Toutes ces raisons soulignent l’importance primordiale de conserver le statu-quo établi, qui confère un cachet juif à l’Etat d’Israël.

Nous allons maintenant rapporter les réactions et les initiatives prises en faveur du respect du Chabbath :

  1. Tout d’abord, les Rabbanim ont demandé de renforcer chez soi le Chabbath par un respect plus minutieux de ses lois, en devançant l’entrée de Chabbath de quelques minutes et en créant une bonne atmosphère de ce jour saint dans nos demeures. Le principe suivant s’applique d’ailleurs à tout domaine spirituel : si chez nos voisins à Tel-Aviv, nous assistons à une recrudescence de la profanation du Chabbath, c’est forcément qu’à Bné-Brak (ou ailleurs), le Chabbath n’est pas assez bien respecté.
  2. Le Rav Zamir Cohen a demandé à toutes les familles respectant le Chabbath d’inviter des personnes qui ne le gardent pas afin de leur faire connaître la beauté de ce grand jour.
  3. Beaucoup de chanteurs, footballeurs et autres stars israéliennes ont fait savoir au grand public qu’ils s’abstenaient dorénavant de se produire le Chabbath. Certains ont même ajouté que leur décision ne leur a pas causé le moindre préjudice financier.

N'oublions pas que Mister Corona a dans son sillage ébranlé beaucoup les consciences. Rappelons à ce propos la position d’Aviv Guefen, pour ne citer que lui, le chouchou de la bohême israélienne, chanteur-compositeur de talent, qui a rompu publiquement avec la haine contre les orthodoxes, a réclamé le respect de ce public et appelé au Chalom entre les diverses tendances qui peuplent ce petit pays.
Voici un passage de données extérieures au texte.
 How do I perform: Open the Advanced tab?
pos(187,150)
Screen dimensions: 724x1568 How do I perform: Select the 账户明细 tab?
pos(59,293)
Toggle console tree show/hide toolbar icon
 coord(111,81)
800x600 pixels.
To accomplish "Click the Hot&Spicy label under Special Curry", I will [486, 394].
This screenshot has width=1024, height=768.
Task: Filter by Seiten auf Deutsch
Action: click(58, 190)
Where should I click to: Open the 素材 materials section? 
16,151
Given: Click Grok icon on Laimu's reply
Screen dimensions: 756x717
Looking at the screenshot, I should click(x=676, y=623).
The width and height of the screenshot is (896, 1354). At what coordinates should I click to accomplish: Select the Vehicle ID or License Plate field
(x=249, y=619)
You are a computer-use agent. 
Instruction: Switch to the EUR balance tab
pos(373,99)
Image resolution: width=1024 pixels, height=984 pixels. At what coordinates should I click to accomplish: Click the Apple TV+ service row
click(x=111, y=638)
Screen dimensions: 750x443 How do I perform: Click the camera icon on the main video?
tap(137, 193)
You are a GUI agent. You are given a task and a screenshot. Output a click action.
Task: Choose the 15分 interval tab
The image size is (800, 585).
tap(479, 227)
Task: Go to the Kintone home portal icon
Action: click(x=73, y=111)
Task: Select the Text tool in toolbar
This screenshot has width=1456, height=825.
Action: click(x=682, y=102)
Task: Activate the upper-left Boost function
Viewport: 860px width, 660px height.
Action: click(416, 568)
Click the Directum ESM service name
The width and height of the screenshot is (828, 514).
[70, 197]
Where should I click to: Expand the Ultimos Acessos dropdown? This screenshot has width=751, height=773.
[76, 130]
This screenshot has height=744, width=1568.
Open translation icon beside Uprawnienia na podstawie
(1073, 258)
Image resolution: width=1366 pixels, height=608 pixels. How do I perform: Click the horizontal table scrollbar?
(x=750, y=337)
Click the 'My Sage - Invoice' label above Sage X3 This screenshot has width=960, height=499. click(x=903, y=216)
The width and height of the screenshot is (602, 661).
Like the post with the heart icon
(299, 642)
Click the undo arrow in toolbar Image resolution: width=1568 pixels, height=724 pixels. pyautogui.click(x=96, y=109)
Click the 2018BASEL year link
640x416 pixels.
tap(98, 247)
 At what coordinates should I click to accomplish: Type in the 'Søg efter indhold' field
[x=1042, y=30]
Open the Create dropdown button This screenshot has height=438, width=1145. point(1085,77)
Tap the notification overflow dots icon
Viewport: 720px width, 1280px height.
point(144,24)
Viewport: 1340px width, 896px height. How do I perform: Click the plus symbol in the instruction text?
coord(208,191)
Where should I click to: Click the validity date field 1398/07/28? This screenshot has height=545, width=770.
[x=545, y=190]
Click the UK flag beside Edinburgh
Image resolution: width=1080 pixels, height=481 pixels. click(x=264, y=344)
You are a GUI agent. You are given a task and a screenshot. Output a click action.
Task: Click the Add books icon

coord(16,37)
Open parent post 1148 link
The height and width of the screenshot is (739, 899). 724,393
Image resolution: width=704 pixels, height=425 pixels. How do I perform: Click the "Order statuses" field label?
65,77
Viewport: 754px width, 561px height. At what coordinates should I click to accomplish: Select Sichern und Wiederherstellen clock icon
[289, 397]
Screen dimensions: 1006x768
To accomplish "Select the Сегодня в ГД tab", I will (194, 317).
Les ennemis extérieurs nous suffisent largement pour ne pas y ajouter nos propres frères.

En conclusion, attention donc aux raccourcis faciles et à l’amalgame que certains essaient de provoquer, à savoir mettre dans la case de l'intégrisme religieux - façon islamistes fanatiques - le souci légitime de voir ce pays conserver ses valeurs juives.

« Alvay Chélo Nikhav Véich Véa’hiv Yééhav » - « Espérons que l’on n’aura plus à souffrir et que chaque être parvienne à aimer son frère » (chanson populaire israélienne).